What is your research about?

I study the relationships between social movements, labor unions, and political parties in Latin America. My work shows that these relationships are a key explanatory factor in shaping political and socio-economic outcomes, such as the creation of new forms of democratic representation and the expansion of social citizenship rights.

My first book, When Movements Become Parties, shows that independent organizations representing workers are central to understanding party-building processes. It also emphasizes the strength and autonomy of movement/union actors to prevent parties from becoming top-down and oligarchic in operation by examining three prominent leftist political parties in Latin America. My current book project is more macro-level and comparative-historical in orientation and traces the trajectories and societal grounding of seven leftist parties in power in Latin America.
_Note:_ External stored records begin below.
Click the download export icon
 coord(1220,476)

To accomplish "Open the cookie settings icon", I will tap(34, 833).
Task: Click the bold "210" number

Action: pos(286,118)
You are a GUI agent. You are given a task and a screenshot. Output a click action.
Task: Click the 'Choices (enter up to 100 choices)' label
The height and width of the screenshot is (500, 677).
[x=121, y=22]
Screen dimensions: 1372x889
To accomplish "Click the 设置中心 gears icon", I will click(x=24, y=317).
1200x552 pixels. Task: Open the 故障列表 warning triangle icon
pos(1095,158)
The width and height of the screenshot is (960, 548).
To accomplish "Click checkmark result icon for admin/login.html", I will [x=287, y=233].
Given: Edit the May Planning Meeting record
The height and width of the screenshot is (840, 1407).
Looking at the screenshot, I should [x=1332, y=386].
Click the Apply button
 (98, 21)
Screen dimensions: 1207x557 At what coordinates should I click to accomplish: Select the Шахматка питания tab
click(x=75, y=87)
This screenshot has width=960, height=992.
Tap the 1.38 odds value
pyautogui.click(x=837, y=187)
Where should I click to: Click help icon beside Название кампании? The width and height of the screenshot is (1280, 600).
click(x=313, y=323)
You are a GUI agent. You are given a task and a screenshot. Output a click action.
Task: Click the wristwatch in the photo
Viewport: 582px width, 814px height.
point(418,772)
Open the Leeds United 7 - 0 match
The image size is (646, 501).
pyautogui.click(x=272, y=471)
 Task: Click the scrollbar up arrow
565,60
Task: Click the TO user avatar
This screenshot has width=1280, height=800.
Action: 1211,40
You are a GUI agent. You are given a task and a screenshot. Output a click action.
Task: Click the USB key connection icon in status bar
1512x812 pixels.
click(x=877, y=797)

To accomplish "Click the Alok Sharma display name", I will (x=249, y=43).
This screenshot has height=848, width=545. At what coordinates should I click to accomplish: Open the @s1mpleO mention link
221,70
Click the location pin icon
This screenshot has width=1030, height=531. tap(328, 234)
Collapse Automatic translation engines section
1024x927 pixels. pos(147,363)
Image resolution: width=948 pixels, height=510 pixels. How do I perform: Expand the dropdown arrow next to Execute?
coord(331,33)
A second project in the works studies the role of social movements in the defense of previous inclusionary gains.

How did you become interested in your field?

When I was an undergraduate student in Argentina in the early 2000s, the country was engulfed in social protest. Several neighboring countries were experiencing mass social protests as well. I became interested not only in the protest dynamics but how they translated into institutional arenas. I began to study that question more systematically a few years later when I was writing my master’s thesis on the rise of Bolivia’s Movement Toward Socialism – a political party that emerged as the institutional expression of a coca growers union, and one remarkably effective at translating social mobilization into electoral mobilization and state power.

What impact do you hope your research will have?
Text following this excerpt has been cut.